■ WHAT YOU SHOULD DO
When a line in the data below includes "arrow", pick it out and copy it.

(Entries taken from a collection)
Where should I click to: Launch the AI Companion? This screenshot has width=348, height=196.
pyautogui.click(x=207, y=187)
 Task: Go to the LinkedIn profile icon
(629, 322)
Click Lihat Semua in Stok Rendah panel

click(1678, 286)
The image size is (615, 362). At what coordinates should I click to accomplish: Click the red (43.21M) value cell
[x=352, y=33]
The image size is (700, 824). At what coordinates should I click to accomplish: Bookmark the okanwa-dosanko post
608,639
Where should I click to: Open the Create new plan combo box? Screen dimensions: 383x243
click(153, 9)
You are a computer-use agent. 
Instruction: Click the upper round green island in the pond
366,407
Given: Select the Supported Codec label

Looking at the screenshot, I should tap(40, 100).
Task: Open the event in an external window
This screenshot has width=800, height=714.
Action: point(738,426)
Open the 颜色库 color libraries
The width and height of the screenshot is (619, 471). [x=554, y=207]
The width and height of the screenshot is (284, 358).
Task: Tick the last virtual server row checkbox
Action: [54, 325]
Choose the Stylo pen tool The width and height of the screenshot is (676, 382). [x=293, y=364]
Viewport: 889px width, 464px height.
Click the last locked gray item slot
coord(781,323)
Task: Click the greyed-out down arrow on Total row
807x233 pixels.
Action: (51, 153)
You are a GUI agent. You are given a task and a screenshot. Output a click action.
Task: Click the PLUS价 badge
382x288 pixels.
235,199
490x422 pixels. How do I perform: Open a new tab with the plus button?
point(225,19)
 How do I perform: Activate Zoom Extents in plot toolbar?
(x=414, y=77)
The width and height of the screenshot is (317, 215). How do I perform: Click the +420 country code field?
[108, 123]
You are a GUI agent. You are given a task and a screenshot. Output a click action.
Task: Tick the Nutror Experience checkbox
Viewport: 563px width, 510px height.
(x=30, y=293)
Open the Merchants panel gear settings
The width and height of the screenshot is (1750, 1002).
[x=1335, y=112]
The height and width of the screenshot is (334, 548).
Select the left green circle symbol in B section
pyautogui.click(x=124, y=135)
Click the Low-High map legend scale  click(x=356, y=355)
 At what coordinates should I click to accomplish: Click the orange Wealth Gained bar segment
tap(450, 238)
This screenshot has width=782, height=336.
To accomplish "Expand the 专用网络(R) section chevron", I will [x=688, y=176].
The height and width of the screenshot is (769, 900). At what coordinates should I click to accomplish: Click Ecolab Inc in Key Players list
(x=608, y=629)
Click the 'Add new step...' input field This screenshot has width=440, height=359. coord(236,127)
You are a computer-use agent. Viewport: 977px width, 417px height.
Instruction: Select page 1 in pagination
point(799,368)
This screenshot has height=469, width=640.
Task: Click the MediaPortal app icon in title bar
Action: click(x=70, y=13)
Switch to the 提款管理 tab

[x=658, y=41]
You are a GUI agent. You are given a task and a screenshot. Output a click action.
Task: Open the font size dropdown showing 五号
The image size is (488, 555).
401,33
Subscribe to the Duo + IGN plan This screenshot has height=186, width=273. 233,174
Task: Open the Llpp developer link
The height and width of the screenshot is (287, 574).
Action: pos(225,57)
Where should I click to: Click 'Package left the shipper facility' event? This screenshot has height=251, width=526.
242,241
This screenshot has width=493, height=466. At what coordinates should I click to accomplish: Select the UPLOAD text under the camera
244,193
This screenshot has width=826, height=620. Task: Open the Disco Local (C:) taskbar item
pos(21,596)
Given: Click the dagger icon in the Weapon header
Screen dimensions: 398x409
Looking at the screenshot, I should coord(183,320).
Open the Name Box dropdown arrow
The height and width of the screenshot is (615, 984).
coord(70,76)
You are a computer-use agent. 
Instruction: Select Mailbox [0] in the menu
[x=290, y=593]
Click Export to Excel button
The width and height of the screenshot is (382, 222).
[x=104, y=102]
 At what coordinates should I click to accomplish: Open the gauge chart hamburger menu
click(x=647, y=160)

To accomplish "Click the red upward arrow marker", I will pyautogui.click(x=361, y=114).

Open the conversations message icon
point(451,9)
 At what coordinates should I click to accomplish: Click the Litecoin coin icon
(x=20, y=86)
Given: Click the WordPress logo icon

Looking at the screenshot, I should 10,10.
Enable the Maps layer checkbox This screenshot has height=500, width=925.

■ ANSWER FOR THE TASK
Task: Click the greyed-out down arrow on Total row
Open the Name Box dropdown arrow
To accomplish "Click the red upward arrow marker", I will pyautogui.click(x=361, y=114).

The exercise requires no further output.